TryMediaNusantara.com, 16 Maret 2026, Jakarta – Presiden Republik Indonesia, Prabowo Subianto, menegaskan dedikasi pemerintah dalam memperkokoh transparansi serta tata kelola yang kredibel pada sistem pasar keuangan nasional. Langkah ini diambil sebagai strategi utama untuk memelihara kepercayaan masyarakat sekaligus memperkuat stabilitas ekonomi di tengah dinamika global. Melalui penguatan aturan dan pengawasan, pemerintah berupaya memastikan seluruh aktivitas keuangan di Indonesia berjalan secara sehat, terbuka, dan dapat dipertanggungjawabkan.
Dalam sebuah wawancara dengan media internasional, Presiden memberikan pandangannya mengenai fluktuasi yang sering terjadi di bursa saham. Beliau menyadari bahwa dinamika pasar modal memang dapat memengaruhi persepsi para investor dalam periode singkat. Namun, Presiden meyakini bahwa kekuatan fundamental ekonomi sebuah negara akan menjadi tolok ukur utama yang dinilai oleh para pemodal dalam perspektif jangka panjang.
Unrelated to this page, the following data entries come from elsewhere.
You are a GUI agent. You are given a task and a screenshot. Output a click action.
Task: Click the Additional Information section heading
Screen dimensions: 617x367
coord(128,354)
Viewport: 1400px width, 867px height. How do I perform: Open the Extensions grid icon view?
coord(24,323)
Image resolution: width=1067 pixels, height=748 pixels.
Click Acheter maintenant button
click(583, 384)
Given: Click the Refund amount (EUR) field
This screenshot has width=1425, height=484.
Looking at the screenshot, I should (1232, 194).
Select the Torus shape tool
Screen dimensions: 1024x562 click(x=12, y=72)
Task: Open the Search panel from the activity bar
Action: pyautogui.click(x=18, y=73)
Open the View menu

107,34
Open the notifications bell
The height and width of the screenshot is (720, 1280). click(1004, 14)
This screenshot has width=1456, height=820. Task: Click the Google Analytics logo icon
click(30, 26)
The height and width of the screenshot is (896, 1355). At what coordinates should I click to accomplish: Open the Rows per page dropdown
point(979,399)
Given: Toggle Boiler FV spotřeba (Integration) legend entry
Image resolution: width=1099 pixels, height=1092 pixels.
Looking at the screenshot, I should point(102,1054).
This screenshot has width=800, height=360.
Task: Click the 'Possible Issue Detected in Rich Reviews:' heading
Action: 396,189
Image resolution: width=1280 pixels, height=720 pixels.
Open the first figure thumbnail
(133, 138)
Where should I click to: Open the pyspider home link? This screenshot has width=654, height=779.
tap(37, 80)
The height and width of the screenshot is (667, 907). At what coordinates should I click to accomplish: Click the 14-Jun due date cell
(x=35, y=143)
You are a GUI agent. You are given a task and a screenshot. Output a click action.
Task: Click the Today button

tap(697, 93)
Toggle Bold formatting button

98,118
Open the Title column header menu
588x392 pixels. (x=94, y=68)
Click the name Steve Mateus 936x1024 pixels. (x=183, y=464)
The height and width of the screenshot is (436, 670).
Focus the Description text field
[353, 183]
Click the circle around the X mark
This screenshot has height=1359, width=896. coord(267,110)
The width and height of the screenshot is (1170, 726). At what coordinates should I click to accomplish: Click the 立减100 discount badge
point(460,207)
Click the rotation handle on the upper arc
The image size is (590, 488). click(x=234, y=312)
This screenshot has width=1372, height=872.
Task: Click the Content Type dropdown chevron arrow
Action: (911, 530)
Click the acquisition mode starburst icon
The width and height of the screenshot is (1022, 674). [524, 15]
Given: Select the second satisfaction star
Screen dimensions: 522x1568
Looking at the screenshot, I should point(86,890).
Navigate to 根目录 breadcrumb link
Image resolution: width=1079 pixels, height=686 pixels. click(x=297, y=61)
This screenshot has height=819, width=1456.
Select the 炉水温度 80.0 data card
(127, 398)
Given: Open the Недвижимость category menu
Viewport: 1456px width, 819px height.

Komitmen terhadap keterbukaan informasi menjadi perhatian utama Presiden demi melindungi seluruh lapisan investor, terutama mereka yang memiliki modal terbatas. Beliau menekankan bahwa sistem yang tertutup hanya akan merugikan publik dan menciptakan ketidakadilan. Hal ini senada dengan prinsip yang ditegaskannya secara lugas: “Kami menginginkan transparansi penuh. Banyak masyarakat kecil bisa kehilangan uangnya di pasar yang tidak transparan.”
Lebih lanjut, Presiden menjelaskan bahwa transparansi bukan sekadar prosedur administratif, melainkan pilar penting untuk membangun ekosistem pasar yang adil. Dengan adanya jaminan keterbukaan, masyarakat yang berpartisipasi dalam kegiatan investasi akan mendapatkan perlindungan hukum dan keamanan yang lebih baik. Hal ini diharapkan dapat mendorong minat investasi domestik yang lebih luas dan berkualitas di masa depan.
Sebagai penutup, pemerintah berkomitmen untuk terus menyelaraskan perkembangan pasar keuangan agar selaras dengan performa ekonomi riil nasional. Melalui tata kelola yang solid, setiap pergerakan di pasar modal diharapkan mencerminkan kondisi fundamental Indonesia yang sebenarnya. Langkah-langkah strategis ini merupakan bagian dari visi besar pemerintah untuk menciptakan pertumbuhan ekonomi yang inklusif, stabil, dan berkelanjutan bagi seluruh rakyat.